Startup de Fungos e Bactérias Recebe R$ 6 milhões

A Gênica, startup criada em 2015 para desenvolver fungos e bactérias que
combatem pragas no campo, recebeu investimento de R$ 6 milhões da
gestora de fundos SP Ventures. Foi o maior tíquete da gestora em uma agtech
brasileira (como são chamadas as startups voltadas ao agronegócio).

Sediada no Parque Tecnológico de Piracicaba, a empresa utilizará o aporte
para construir sua primeira fábrica na cidade, que deverá colocar no mercado
entre 300 e 500 toneladas de ativos de controle biológico por ano.
Segundo Fernando Reis, sócio-fundador da Gênica, até o momento a startup,
com 15 funcionários, apenas desenvolve em laboratório esses ativos,
reproduzidos por fornecedores. O faturamento esperado para 2018 é R$ 8
milhões a R$ 10 milhões. "Mas a expectativa de expansão é de 35% a 40% por
ano", diz o executivo.

Segundo Reis, o investimento veio em momento oportuno. "Sozinhos, nós
íamos demorar muito para aproveitar as oportunidades do mercado. Eu teria
de ir buscar capital em banco - e me endividar - ou receber dinheiro de um
fundo. Preferimos o segundo caminho", explicou.

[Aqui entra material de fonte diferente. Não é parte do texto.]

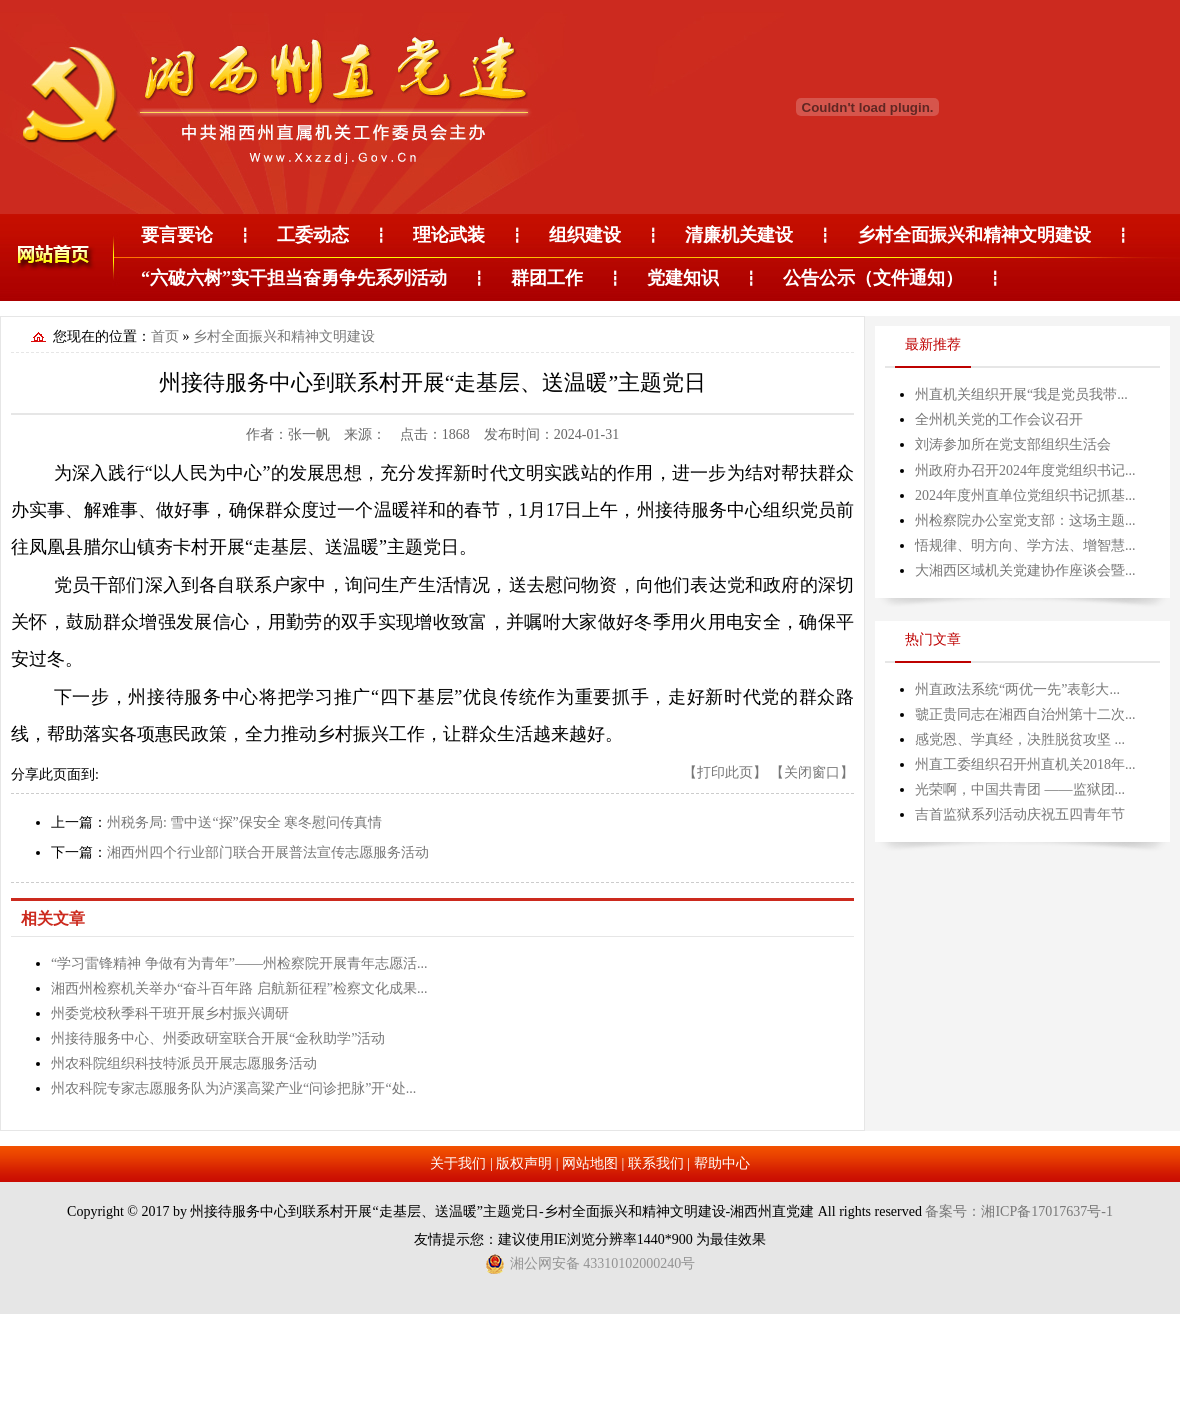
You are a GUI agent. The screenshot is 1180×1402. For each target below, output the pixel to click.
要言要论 (177, 235)
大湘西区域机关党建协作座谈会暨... (1025, 570)
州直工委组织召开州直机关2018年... (1025, 764)
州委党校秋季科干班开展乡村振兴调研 (170, 1013)
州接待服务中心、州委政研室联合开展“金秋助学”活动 (218, 1038)
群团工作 (547, 278)
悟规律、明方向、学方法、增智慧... (1025, 545)
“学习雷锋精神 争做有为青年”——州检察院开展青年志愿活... (239, 963)
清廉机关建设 (739, 235)
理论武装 (449, 235)
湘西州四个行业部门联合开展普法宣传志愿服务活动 (268, 852)
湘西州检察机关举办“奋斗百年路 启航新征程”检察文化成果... (239, 988)
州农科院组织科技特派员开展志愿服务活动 (184, 1063)
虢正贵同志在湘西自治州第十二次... (1025, 714)
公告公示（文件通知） (873, 278)
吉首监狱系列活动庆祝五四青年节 (1020, 814)
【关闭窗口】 (812, 772)
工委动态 (313, 235)
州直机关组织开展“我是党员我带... (1021, 394)
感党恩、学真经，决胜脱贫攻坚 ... (1020, 739)
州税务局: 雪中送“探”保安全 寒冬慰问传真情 (244, 822)
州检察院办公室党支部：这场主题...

O aporte ocorre num momento em que muitas empresas investem no
segmento biológico, diante dos problemas de resistência de plantas
registrados no mundo. Em dezembro, uma das pioneiras em controle
biológico no Brasil, a Bug Agentes Biológicos, de Piracicaba, foi comprada
pela holandesa Koppert. Antes, a Stoller do Brasil e a japonesa Arysta
LifeSciense também investiram no setor.

O mercado de biodefensivos ainda tem um forte potencial de crescimento no
mundo. Segundo a Associação Brasileira das Empresas de Controle Biológico
(ABC Bio), o mercado de biodefensivos agrícolas cresce entre 10% e 12% ao
ano no mundo, e no Brasil deverá avançar 15%. No país, os produtos
biológicos correspondem a entre 1% e 2% dos US$ 9,6 bilhões do mercado de
químicos agrícolas.

A expansão do setor ocorre na esteira do crescimento da resistência de pragas
e doenças aos produtos químicos tradicionais, utilizados na agricultura
intensiva. Custos altos e com tempo de desenvolvimento extenso, as
moléculas químicas passaram a ser cada vez mais complementadas pelo uso
de microorganismos no combate a doenças e pragas das lavouras – opção mais sustentável e barata.